If the Labor Department Report had been different.
That’s akin to saying “If Congress was functional, they’d actually get things done.” In other words, an extremely large and unruly “if.”
So, as is frequently the case, the economists once again got it wrong. The forecasts of numerous economists, who are, as a matter of course, polled prior to these sorts of data releases, indicated expectations of a rise of nonfarm payrolls in the range of 90,000 all the way up to 175,000. Instead, what we got was an anemic increase of only 18,000 jobs. You’d have to go all the way back to September to find a weaker reading than that.
As John Kenneth Galbraith famously said, “Economics is extremely useful as a form of employment for economists.” The problem is, there are not actually enough openings for economists to help offset the dwindling job prospects for the current 9.2% of the unemployed here in the U.S.

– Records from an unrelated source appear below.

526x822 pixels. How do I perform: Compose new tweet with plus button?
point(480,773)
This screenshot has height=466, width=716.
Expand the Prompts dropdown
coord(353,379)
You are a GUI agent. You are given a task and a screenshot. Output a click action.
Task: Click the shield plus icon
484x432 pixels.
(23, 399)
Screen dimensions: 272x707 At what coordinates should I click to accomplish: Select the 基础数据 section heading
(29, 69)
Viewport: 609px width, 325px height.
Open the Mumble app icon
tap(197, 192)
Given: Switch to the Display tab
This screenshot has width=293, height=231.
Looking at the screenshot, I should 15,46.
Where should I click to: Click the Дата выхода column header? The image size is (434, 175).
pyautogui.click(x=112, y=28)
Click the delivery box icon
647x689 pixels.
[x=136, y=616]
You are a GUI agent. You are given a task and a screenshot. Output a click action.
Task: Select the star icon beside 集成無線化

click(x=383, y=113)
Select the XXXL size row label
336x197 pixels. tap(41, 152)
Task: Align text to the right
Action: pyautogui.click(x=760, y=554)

If that “official” number of 9.2% wasn’t bad enough, the government announced that there were actually 44,000 fewer jobs created over the course of April and May than previously stated.

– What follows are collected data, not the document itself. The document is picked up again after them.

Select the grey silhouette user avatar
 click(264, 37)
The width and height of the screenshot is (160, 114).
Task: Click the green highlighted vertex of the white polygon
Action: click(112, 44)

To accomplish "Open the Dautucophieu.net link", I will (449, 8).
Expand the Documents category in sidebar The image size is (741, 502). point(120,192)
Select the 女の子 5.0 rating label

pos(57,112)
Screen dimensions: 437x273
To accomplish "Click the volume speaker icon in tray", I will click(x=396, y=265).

These numbers are simply not indicative of a healthy national economy, especially when you take a closer look at some of the other data contained in the report. This included the fact that those classified as “underemployed” went up from 15.7% as of last March to 16.2%. And, in a trend that is likely to get a lot worse before it reverses, those in the government sector lost 39,000 jobs, including local and state governments. With less and less money allocated for government payrolls across the board, the layoffs are likely to keep coming for the foreseeable future.

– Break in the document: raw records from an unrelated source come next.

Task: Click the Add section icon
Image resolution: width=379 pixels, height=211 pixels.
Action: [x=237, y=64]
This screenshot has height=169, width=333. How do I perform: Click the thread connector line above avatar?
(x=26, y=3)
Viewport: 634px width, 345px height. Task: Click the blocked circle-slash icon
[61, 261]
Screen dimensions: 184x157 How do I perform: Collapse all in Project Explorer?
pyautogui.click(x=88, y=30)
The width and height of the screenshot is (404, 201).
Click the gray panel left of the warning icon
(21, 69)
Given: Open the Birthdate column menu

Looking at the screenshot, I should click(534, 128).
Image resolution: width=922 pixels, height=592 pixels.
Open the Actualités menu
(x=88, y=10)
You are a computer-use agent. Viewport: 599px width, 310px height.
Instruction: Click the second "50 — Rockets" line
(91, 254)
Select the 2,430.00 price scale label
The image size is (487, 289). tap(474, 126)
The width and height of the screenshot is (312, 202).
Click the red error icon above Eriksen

The bottom line is this: Wall Street was apparently more than a little surprised to find that the recovery is not exactly continuing apace. The initial results were not pretty, with the Dow at one point dropping by over 150 points.
In spite of all this, the Dow bounced back strongly by day’s end and managed to cut its inter-day losses by more than half. This seemed to indicate that there remains a large number of investors and traders who can’t resist when certain stocks drop to certain price levels. There apparently remains a price point where they still “got to have it.”
Whether these price points remain where they are, or shift significantly lower, will be determined over the next couple of weeks as key 2nd quarter earnings are announced. If the underpinnings that caused the recent spat of poor unemployment numbers are reflected in the next round of corporate earnings reports, than investors will seriously question the state of the recovery. If that reevaluation leads to the conclusion that the troubles on Main Street have once again caught up to Wall Street, a significant correction could occur.
While hedging your positions is always recommended, now is a particularly ripe time to access what you’ve got cooking in the portfolio. Nobody likes a soufflé that has fallen. And a fallen soufflé will be the least of your worries if the new earnings season proves, on the whole, to be on the dark side of the Street.
Full disclosure: The author does not personally hold any of the ETFs mentioned in this week’s “What the Periscope Sees.”